Dataset excerpts
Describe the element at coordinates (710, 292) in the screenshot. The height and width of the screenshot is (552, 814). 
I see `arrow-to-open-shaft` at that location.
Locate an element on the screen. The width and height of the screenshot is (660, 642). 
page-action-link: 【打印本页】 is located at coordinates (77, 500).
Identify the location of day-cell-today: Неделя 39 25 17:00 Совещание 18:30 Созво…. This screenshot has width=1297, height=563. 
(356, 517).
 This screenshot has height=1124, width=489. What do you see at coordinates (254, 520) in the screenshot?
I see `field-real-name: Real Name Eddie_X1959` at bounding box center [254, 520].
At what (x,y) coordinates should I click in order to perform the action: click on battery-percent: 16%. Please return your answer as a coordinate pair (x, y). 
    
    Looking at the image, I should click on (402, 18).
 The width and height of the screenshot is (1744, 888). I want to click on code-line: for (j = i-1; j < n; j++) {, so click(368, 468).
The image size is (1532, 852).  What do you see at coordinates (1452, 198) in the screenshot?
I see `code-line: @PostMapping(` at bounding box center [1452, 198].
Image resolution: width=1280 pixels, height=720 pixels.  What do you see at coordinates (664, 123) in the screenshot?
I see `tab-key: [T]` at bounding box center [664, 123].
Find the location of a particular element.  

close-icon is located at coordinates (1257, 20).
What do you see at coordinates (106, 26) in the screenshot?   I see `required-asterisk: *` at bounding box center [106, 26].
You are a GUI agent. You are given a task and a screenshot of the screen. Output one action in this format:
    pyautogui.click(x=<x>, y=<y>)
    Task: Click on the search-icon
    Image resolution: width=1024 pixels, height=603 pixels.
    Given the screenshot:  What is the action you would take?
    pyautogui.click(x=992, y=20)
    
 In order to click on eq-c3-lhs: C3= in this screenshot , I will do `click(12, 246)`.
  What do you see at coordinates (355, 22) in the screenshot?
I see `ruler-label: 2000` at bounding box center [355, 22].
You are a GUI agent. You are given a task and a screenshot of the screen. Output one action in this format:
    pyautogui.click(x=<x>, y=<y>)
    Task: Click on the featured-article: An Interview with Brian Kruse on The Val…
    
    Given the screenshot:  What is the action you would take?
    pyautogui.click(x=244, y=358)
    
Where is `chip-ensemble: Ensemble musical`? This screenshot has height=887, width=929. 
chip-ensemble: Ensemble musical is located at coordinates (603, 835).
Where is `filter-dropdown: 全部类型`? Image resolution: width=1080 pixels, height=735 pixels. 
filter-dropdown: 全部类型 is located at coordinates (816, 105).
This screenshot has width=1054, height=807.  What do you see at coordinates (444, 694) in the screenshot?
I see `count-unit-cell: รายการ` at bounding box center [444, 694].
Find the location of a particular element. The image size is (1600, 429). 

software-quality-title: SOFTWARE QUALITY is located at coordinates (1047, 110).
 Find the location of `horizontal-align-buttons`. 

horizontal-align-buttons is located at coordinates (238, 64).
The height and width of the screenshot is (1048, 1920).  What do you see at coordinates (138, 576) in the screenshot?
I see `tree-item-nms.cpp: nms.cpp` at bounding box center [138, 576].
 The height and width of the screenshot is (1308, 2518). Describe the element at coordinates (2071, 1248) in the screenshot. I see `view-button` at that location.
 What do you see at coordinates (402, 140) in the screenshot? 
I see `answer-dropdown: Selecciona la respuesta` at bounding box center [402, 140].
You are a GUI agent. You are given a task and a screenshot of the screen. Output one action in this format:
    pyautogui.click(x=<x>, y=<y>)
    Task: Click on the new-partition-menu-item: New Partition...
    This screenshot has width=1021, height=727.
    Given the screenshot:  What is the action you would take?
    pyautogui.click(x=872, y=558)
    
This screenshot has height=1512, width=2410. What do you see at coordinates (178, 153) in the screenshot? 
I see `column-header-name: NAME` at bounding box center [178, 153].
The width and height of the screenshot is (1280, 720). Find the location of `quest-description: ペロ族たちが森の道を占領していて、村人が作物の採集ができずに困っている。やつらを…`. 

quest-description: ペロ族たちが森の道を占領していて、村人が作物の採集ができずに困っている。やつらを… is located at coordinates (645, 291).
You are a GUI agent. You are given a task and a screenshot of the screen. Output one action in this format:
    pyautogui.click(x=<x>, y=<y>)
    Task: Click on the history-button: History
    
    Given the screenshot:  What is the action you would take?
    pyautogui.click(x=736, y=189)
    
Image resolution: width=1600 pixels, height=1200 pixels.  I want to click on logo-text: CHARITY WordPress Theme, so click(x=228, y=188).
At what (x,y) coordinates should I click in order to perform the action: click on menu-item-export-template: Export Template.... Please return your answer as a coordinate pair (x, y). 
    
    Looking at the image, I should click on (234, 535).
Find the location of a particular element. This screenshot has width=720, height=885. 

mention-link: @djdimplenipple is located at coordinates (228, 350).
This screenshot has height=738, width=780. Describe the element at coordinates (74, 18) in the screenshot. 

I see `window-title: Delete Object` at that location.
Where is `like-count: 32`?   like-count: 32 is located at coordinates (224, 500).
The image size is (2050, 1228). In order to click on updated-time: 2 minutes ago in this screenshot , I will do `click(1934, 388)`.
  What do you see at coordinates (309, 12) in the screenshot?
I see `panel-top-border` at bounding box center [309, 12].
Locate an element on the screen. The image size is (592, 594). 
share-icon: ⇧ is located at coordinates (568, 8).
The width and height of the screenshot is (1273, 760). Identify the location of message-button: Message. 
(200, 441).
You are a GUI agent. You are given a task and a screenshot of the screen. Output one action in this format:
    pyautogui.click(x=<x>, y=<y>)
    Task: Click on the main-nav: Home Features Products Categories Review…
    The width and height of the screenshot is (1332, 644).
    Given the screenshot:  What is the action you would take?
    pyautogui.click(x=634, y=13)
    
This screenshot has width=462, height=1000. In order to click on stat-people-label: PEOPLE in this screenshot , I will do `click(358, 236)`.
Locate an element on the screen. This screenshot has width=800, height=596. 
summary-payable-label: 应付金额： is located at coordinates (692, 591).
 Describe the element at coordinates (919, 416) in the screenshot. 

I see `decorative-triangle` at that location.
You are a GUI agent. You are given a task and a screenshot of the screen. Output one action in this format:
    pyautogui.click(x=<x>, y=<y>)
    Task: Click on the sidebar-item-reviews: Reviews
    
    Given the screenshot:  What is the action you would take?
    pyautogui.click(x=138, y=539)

Work instructions
Please edit the records starting at the line containing "on battery-percent: 16%." and ending at the line containing "What do you see at coordinates (106, 26)", replacing "particular" with "specific" and changing nothing else. Give back only those lines.

Solution for this problem
At what (x,y) coordinates should I click in order to perform the action: click on battery-percent: 16%. Please return your answer as a coordinate pair (x, y). 
    
    Looking at the image, I should click on (402, 18).
 The width and height of the screenshot is (1744, 888). I want to click on code-line: for (j = i-1; j < n; j++) {, so click(368, 468).
The image size is (1532, 852).  What do you see at coordinates (1452, 198) in the screenshot?
I see `code-line: @PostMapping(` at bounding box center [1452, 198].
Image resolution: width=1280 pixels, height=720 pixels.  What do you see at coordinates (664, 123) in the screenshot?
I see `tab-key: [T]` at bounding box center [664, 123].
Find the location of a specific element.  

close-icon is located at coordinates (1257, 20).
What do you see at coordinates (106, 26) in the screenshot?   I see `required-asterisk: *` at bounding box center [106, 26].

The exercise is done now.